Inside QUT, Issue 157, February 1997
Queensland University of Technology, Brisbane, Australia
by Tony Wilson


Collaboration may help nab crims


QUT chemistry lecturer Dr Serge Kokot watches as visiting Austrian forensic specialist Dr Friederike Blümelhuber examines minute fibres under a microscope.
Criminals the world over may prove easier to catch thanks to a research collaboration between QUT and one of Austria's leading forensic scientists.

Dr Friederike Blümelhuber, the owner and director of the Kriminaltechnisches Privatinstitut in the Austrian city of Linz, and QUT senior chemistry lecturer Dr Serge Kokot are working on a way to match wool fibres to their source garments.

The technique, which involved analysis of trace elements in the fibres, could be applied by forensic scientists to gather evidence against alleged criminals, Dr Kokot said.

"Police, for example, would be able to say that fibres belonging to a garment worn by a suspect had been found at a crime scene," he said.

The Austrian forensic specialist visitet QUT’s School of Chemistry in January, presenting seminars and workgroups to postgraduate students and scientists from Queensland Health Scientific Service (Forensic Section) and the Scientific Section of Queensland Police Force.

Dr Kokot, who organised the visit, said Dr Blümelhuber was a trainer of crime scene investigators, magistrates, judges and prosecutors in Austria.

"Her laboratory specialises in fibre and hair examination, illicit drugs, toxic substances - including narotics and bee and snake venom - and analysing and (confirming the age of) ink on documents," he said.

In addition to working with him, Dr Kokot said his Austrian colleague would be an associate supervisor to a QUT masters student who was researching black wool fibres - the hardest to match - using infrared spectrography, he said.

Not only an accomplished scientist of international repute, Dr Blümelhuber was also an excellent role model for the school’s large contingent of female postgraduates, Dr Kokot said.

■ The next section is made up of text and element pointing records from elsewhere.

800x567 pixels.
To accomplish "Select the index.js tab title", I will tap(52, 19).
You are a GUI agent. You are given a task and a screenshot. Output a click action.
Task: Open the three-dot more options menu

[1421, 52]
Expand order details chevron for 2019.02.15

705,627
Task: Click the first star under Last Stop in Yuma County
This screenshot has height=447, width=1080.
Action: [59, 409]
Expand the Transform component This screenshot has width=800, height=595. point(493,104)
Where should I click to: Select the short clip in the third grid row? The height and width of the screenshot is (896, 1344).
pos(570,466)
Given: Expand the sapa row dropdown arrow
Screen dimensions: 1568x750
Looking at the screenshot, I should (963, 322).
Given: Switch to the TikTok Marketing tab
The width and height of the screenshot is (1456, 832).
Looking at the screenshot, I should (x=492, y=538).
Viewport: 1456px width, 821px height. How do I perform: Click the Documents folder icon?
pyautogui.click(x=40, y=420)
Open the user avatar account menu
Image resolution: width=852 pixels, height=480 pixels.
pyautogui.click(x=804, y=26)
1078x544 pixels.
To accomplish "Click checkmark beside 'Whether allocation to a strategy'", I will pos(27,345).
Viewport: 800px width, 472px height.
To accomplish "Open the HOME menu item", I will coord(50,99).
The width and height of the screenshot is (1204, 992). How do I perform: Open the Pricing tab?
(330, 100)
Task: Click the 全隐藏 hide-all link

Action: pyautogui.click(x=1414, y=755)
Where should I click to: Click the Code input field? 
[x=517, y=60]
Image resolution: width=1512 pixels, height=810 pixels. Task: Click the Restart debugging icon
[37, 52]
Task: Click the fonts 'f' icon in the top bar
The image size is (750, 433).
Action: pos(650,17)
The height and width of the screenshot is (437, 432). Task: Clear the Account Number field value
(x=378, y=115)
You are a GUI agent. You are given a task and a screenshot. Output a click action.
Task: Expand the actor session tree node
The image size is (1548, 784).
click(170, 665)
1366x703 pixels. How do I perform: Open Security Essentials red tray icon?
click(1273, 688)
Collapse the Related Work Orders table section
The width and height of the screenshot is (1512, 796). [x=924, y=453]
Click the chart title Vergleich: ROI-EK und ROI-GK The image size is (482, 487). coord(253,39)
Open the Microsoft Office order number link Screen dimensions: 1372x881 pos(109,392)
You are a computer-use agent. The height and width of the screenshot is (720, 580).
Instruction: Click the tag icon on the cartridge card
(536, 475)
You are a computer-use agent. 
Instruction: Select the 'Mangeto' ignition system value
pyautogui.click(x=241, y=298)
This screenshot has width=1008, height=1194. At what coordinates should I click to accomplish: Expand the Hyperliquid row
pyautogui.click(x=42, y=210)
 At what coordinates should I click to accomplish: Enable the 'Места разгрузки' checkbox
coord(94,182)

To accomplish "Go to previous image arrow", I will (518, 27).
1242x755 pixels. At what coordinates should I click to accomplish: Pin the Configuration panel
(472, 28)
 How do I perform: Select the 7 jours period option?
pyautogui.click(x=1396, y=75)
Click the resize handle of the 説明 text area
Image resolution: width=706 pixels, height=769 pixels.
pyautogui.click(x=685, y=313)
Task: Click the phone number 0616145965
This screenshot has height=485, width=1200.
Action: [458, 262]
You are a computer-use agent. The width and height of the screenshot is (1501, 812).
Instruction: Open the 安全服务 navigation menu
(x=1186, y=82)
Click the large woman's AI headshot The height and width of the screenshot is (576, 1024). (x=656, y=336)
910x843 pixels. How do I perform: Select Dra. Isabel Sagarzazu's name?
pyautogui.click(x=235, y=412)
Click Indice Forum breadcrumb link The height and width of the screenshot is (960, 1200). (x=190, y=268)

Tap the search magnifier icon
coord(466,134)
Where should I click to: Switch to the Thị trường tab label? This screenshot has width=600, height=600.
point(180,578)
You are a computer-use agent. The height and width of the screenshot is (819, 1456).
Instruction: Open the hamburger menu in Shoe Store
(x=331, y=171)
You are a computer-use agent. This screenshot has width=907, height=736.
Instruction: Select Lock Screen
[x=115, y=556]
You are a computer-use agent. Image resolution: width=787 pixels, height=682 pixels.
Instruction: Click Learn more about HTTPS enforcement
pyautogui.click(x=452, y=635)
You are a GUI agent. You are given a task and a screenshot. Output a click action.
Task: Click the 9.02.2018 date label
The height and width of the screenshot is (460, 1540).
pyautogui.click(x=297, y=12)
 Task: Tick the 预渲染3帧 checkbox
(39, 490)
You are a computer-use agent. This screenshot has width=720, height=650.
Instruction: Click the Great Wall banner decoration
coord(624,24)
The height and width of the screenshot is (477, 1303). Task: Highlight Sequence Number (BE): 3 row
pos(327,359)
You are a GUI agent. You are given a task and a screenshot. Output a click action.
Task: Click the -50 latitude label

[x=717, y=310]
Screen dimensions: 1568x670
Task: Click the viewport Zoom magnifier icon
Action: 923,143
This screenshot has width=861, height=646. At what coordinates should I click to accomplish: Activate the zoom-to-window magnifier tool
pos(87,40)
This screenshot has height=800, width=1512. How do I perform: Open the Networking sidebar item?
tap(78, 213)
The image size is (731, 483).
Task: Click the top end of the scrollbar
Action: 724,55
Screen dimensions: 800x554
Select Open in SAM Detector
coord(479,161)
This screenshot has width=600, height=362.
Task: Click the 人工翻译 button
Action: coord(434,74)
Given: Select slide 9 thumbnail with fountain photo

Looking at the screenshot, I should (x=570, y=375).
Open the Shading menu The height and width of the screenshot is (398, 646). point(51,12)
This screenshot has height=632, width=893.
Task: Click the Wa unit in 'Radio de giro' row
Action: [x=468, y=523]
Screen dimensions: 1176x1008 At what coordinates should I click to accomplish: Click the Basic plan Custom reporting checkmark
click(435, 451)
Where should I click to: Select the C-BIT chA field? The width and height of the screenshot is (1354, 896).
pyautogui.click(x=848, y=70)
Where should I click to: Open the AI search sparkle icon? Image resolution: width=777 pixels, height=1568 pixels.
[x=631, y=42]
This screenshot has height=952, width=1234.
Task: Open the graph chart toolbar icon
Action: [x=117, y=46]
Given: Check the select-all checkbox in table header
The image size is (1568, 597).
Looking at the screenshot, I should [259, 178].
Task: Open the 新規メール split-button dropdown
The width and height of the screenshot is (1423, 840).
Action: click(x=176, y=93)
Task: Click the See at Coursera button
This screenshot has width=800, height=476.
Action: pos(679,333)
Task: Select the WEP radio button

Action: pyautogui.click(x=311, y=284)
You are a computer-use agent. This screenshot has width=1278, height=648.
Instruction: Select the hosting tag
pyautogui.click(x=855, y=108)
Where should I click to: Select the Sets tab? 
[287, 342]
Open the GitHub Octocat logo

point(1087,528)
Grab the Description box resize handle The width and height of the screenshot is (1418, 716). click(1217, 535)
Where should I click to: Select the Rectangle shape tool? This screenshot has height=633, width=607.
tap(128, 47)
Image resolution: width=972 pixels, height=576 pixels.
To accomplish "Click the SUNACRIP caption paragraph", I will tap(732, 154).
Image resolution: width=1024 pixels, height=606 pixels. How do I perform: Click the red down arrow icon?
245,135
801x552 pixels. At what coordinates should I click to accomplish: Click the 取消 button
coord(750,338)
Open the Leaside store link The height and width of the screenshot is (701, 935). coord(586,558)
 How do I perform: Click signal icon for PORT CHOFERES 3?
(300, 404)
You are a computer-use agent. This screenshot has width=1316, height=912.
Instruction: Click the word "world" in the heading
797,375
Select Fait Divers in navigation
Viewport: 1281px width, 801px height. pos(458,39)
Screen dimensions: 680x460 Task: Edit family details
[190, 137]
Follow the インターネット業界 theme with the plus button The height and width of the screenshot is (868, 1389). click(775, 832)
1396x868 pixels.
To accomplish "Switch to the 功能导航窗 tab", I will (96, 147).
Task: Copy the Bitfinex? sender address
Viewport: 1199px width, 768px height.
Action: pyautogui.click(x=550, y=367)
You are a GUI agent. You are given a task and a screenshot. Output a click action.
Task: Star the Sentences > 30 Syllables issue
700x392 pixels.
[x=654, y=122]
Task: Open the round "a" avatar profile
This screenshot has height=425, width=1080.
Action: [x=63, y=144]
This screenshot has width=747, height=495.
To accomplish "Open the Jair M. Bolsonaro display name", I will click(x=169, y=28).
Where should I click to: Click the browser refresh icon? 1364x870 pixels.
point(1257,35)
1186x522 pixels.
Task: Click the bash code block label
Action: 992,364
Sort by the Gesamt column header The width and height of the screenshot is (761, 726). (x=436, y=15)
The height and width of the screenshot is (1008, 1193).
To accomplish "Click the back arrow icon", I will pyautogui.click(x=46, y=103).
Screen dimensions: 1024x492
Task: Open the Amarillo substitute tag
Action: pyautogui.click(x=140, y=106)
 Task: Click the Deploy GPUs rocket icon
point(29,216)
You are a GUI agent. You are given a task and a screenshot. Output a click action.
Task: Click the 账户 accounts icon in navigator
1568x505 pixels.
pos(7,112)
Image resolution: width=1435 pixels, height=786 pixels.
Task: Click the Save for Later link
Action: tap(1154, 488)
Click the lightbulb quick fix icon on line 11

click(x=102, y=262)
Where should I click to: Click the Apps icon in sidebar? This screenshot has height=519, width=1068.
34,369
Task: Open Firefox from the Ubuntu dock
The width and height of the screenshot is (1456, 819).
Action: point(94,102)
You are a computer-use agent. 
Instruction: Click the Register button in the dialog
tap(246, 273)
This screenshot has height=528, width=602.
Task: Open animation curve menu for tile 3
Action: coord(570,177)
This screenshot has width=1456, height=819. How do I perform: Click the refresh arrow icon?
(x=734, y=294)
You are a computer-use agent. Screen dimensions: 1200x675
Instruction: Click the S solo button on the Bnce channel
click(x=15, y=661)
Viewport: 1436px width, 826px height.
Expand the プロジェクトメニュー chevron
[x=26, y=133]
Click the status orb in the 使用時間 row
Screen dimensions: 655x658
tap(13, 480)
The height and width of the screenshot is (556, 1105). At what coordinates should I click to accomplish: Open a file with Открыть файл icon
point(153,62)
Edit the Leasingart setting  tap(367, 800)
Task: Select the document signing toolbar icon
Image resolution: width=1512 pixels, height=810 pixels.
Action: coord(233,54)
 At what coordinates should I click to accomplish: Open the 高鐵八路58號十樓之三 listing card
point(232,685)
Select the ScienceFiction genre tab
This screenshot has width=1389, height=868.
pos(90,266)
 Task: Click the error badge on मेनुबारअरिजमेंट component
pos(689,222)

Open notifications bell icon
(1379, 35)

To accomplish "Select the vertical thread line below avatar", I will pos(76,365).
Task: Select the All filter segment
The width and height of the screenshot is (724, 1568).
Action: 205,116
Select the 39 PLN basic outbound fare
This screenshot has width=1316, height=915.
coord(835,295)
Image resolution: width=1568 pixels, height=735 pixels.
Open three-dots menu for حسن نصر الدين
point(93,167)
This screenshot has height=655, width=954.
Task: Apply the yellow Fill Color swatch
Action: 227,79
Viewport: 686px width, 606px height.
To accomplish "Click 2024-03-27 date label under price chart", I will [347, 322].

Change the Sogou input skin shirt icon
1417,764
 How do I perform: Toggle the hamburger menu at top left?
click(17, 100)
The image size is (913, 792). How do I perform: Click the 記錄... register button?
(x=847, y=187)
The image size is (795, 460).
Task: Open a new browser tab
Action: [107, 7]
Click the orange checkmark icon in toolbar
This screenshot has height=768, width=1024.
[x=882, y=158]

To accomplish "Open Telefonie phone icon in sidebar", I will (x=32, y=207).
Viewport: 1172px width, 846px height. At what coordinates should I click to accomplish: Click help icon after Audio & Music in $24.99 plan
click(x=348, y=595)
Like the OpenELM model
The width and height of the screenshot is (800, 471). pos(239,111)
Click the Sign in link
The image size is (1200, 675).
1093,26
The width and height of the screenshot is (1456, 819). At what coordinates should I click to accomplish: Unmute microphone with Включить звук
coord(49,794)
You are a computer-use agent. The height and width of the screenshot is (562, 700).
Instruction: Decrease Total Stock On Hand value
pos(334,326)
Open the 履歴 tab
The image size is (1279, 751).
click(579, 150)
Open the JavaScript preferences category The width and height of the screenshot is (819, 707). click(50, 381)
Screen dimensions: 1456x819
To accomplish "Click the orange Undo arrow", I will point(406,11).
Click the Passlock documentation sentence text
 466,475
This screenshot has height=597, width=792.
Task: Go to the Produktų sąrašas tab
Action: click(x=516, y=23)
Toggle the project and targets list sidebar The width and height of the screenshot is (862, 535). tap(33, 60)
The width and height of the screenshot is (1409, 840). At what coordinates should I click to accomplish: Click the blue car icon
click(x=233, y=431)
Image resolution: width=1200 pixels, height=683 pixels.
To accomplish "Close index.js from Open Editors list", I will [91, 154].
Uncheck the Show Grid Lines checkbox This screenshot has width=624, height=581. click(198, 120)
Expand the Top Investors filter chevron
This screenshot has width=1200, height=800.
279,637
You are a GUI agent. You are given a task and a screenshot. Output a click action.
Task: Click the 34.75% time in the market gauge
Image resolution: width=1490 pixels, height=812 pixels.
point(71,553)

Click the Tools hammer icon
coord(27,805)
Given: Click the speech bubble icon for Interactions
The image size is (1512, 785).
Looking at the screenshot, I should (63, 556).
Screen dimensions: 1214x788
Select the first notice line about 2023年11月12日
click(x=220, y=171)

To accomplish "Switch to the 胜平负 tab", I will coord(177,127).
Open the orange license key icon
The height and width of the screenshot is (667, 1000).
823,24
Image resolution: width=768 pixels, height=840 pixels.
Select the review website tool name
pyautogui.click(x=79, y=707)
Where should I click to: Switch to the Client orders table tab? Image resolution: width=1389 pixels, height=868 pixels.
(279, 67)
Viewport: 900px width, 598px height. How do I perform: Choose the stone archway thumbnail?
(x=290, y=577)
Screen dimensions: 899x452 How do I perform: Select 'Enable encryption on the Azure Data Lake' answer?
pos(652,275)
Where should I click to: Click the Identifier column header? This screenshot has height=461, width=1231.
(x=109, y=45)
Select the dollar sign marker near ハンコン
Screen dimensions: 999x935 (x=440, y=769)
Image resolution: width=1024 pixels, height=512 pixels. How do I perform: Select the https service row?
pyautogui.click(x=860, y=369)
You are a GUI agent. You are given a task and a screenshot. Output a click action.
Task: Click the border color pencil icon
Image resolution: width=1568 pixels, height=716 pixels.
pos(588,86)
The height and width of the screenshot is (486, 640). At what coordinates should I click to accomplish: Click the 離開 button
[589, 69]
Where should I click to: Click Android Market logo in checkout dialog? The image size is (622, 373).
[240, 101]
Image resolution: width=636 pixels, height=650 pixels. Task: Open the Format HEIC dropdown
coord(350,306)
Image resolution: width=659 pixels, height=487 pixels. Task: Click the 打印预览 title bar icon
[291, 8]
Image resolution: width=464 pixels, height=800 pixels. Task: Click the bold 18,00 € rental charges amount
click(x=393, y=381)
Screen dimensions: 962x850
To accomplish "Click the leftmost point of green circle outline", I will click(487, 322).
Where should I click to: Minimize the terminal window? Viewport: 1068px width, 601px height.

Dr Blümelhuber owns and runs her own forensic laboratory and is an accredited court witness in the Austrian judicial system, which draws expert testimony from impartial court-appointed sources", he said.

"This is different from our country where, in the main, forensic scientists operate separately and remotely from the crime scene personnel, who are usually drawn from the police force."

BILD: QUT chemistry lecturer Dr Serge Kokot watches as visiting Austrian forensic specialist Dr Friederike Blümelhuber examines minute fibres under a microscope.